There are various considerations that need to be balanced when thinking about limits to banks' exposures to sovereign debt. First, we have seen that over-exposure to sovereign risk can undermine banks' financial health and business viability in times when sovereign credit risk surges. This clearly advocates finding ways in which regulation can discourage over-extension by banks to sovereign risk, but I would say country risk more generally, with a view to moderating concentration risk on banks' balance sheets. Second, we need to keep in mind that sovereign securities perform a well-defined function in banks' business activities, as they provide liquidity and hedging services for banks while guaranteeing some positive carry, at least in Spain. There is nothing abnormal or toxic about this practice: the fact that banks are so eager to invest in public securities has a lot to do with their general quest for a risk-free asset, an asset whose value is not subject to idiosyncratic risk. The ideal situation would be to have a pan-European asset which could perform this function. In its absence, banks tend to invest in public securities.
- Are the measures announced in March sufficient to bring inflation back to the desired levels?
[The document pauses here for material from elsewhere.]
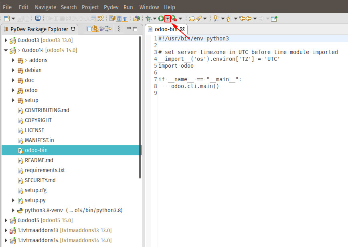Viewport: 348px width, 247px height.
Task: Click the green Run button in toolbar
Action: pos(161,18)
Assessing the impact on inflation will take some time: we have just started to update our projections taking into account the evolution of the economy since March and the new measures. The climate around the global economy has improved compared to February and March, although there are still many uncertainties, including of a geopolitical nature, which could have implications for growth and inflation moving forward. We want to make sure that the recovery is not derailed on account of new shocks.
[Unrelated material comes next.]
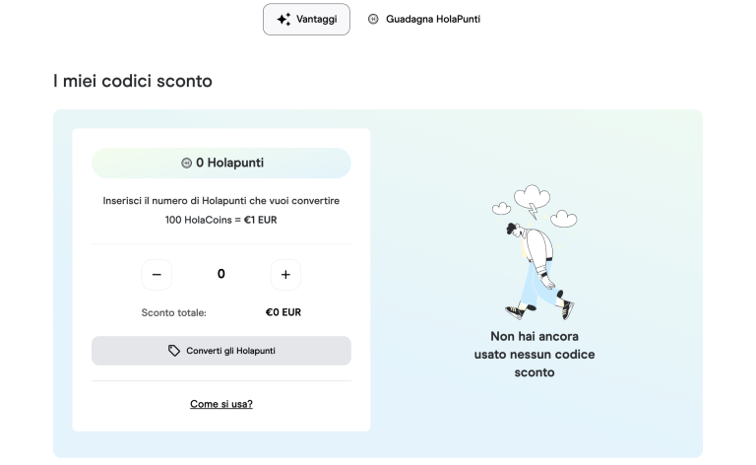The width and height of the screenshot is (756, 465).
Task: Click the coin icon in Holapunti balance
Action: [x=187, y=164]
- If necessary, what additional measures could the ECB adopt?
We shouldn't be talking of new instruments. We must focus on the implementation of our recent decisions. By the way, two important components of the March package have not even been implemented yet: the TLTROs and the corporate sector purchase programme. That's very important, and it's what we said at last week's meeting.
I only wish to say that the Governing Council has demonstrated, over the years, that it has always had the ability, not just the will, to act. The ECB has always been able to act without being constrained by a supposed paucity of instruments.
- Is "helicopter money" an option for the ECB?
Mario Draghi already pointed out that the use of this instrument would be very complex and fraught with legal difficulties. The option has not been on the table, not even informally.
- Will increasing the size of the debt purchase programme make it more effective?
We haven't actually seen it become any less effective. But it's difficult to assess because it's part of a package with the rest of the measures. What is important to note is that, when we saw the need to increase the volume of interventions to EU80 billion a month, we could recalibrate and increase the range of eligible securities under our purchase programme. We don't feel constrained by the instruments at our disposal.
- Will the purchases of corporate debt help all companies and countries, or just the big ones?
It's true that most of the bonds available at present are issued mainly in only a few countries and by a limited number of large firms. But there are two things to note here. First, it's the realignment of portfolios that matters. If we go into the market and purchase bonds for cash, the sellers can use that money to purchase other assets, including those issued by smaller firms and in other countries. The ECB's purchases will be concentrated on just a limited number of bonds, but all bonds will benefit from the narrowing of spreads. Second, markets are never static. Currently, you may see a high concentration of issuance in a few countries by a few issuers. But, in our experience, markets are very unlikely to remain static. Our presence in the market will also spur supply in countries where today supply is limited.